I can reduce all feelings but this one;
And that I would not; - for at length I see
Such scenes as those wherein my life begun - [89]
The earliest - even the only paths for me - [ai]
Had I but sooner learnt the crowd to shun,
I had been better than I now can be;
The Passions which have torn me would have slept;
I had not suffered, and thou hadst not wept.


With false Ambition what had I to do?
Little with Love, and least of all with Fame;
And yet they came unsought, and with me grew,
And made me all which they can make - a Name.
Yet this was not the end I did pursue;
Surely I once beheld a nobler aim.
But all is over - I am one the more
To baffled millions which have gone before.

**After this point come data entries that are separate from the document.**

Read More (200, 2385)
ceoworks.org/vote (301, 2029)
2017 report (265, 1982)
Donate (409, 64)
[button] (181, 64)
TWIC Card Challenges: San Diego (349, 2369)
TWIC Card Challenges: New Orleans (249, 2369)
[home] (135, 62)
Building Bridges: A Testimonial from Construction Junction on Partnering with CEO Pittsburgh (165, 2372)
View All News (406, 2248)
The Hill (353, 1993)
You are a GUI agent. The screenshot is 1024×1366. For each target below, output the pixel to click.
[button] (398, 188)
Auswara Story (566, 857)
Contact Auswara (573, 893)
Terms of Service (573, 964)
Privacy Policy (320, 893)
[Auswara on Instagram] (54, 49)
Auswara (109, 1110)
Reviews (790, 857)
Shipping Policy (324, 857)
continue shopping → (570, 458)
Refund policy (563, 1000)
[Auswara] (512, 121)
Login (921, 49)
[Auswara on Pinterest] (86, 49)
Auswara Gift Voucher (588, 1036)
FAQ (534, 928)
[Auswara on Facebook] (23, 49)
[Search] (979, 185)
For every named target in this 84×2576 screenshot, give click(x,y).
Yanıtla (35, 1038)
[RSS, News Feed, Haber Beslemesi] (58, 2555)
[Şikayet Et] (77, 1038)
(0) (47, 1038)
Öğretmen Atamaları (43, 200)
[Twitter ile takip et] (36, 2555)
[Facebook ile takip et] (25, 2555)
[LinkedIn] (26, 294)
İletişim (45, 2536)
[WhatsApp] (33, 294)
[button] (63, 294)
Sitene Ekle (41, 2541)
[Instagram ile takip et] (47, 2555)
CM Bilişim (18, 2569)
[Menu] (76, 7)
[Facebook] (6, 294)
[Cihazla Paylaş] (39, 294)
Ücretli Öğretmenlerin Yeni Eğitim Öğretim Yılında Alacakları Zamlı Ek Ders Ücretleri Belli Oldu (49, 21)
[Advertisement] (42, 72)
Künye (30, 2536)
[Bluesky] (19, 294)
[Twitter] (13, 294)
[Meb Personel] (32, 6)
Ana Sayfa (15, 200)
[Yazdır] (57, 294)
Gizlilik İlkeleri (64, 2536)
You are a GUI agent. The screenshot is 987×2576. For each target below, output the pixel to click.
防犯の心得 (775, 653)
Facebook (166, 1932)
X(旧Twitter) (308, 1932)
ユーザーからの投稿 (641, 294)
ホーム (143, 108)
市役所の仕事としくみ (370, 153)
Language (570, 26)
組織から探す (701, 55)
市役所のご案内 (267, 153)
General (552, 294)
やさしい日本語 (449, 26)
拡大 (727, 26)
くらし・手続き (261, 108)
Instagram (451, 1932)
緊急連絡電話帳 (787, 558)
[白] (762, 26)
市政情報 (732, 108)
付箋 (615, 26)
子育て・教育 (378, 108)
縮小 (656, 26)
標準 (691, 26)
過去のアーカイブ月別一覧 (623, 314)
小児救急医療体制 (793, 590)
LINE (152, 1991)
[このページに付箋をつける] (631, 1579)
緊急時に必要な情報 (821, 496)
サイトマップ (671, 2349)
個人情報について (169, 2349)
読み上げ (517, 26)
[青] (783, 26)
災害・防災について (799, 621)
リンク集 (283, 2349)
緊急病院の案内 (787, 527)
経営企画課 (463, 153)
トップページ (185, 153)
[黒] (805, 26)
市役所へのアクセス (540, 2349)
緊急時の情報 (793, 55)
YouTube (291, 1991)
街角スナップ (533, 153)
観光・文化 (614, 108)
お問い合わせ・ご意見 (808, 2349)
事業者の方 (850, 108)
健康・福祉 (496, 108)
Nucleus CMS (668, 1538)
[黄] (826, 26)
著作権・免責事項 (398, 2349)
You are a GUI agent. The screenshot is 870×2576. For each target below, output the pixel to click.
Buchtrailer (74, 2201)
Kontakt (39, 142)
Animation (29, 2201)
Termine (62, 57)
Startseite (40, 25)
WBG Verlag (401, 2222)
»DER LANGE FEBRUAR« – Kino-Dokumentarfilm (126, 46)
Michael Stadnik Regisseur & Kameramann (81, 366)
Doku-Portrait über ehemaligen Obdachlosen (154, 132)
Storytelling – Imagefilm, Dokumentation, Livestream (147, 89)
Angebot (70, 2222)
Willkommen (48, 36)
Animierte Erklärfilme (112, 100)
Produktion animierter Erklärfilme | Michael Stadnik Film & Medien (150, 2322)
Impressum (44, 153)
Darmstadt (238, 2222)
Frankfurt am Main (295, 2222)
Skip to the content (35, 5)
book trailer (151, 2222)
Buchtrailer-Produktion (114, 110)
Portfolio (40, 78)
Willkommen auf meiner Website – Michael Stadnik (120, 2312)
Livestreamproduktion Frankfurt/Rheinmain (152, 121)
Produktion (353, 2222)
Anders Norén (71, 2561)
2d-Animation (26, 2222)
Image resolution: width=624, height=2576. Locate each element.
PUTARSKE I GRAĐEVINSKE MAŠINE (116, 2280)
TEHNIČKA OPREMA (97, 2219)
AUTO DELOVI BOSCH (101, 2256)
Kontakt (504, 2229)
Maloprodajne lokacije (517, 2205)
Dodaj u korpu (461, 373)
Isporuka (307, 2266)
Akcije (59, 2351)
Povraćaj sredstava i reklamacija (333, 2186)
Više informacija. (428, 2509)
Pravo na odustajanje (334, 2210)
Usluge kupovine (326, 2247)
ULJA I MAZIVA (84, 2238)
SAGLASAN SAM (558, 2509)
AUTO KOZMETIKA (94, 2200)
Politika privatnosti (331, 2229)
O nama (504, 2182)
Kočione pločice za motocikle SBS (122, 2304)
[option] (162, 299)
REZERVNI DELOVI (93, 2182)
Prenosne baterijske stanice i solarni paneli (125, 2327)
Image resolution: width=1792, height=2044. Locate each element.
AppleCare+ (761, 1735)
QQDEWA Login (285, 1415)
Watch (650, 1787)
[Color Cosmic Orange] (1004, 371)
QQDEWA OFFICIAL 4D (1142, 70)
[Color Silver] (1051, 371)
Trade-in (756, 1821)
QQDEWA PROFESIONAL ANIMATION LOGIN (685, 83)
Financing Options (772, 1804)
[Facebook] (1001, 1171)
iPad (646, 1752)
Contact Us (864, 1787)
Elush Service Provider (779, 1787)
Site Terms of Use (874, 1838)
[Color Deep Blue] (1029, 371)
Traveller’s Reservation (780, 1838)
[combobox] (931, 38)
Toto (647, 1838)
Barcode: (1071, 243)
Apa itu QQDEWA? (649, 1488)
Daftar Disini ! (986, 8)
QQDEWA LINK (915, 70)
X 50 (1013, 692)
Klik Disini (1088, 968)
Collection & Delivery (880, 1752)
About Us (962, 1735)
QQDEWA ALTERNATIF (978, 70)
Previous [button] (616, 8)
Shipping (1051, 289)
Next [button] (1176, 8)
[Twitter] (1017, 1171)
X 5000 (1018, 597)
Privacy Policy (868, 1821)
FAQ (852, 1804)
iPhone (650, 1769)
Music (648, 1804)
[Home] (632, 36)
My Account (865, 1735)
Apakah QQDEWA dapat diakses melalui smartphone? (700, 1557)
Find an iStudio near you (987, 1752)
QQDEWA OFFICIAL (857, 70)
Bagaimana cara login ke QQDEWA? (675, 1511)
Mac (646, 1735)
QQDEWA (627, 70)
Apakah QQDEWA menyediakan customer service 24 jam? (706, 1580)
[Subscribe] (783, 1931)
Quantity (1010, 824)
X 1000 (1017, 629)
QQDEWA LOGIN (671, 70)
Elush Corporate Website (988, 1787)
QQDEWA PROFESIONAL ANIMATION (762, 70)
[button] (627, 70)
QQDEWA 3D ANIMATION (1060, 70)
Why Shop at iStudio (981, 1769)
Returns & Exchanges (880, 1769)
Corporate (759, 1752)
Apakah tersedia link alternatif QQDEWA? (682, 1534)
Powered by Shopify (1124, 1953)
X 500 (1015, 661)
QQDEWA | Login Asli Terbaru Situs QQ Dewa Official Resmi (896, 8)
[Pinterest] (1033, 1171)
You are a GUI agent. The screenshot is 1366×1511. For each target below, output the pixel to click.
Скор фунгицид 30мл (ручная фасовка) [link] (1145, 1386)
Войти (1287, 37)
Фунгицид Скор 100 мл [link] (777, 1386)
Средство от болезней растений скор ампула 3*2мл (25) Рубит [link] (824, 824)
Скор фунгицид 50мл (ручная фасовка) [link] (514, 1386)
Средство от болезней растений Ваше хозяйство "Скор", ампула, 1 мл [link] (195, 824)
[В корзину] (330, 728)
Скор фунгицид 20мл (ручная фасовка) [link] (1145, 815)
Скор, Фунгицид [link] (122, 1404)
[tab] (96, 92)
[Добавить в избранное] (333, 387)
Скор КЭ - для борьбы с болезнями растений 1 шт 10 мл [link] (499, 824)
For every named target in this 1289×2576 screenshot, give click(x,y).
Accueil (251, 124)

And for the future, this world's future may[aj]
From me demand but little of my care;
I have outlived myself by many a day;[ak]
Having survived so many things that were;
My years have been no slumber, but the prey
Of ceaseless vigils; for I had the share
Of life which might have filled a century,[90]
Before its fourth in time had passed me by.


And for the remnant which may be to come[al]
I am content; and for the past I feel
Not thankless, - for within the crowded sum
Of struggles, Happiness at times would steal,
And for the present, I would not benumb
My feelings farther. - Nor shall I conceal
That with all this I still can look around,
And worship Nature with a thought profound.


For thee, my own sweet sister, in thy heart
I know myself secure, as thou in mine;
We were and are - I am, even as thou art - [am]
Beings who ne'er each other can resign;
It is the same, together or apart,
From Life's commencement to its slow decline
We are entwined - let Death come slow or fast,[an]
The tie which bound the first endures the last!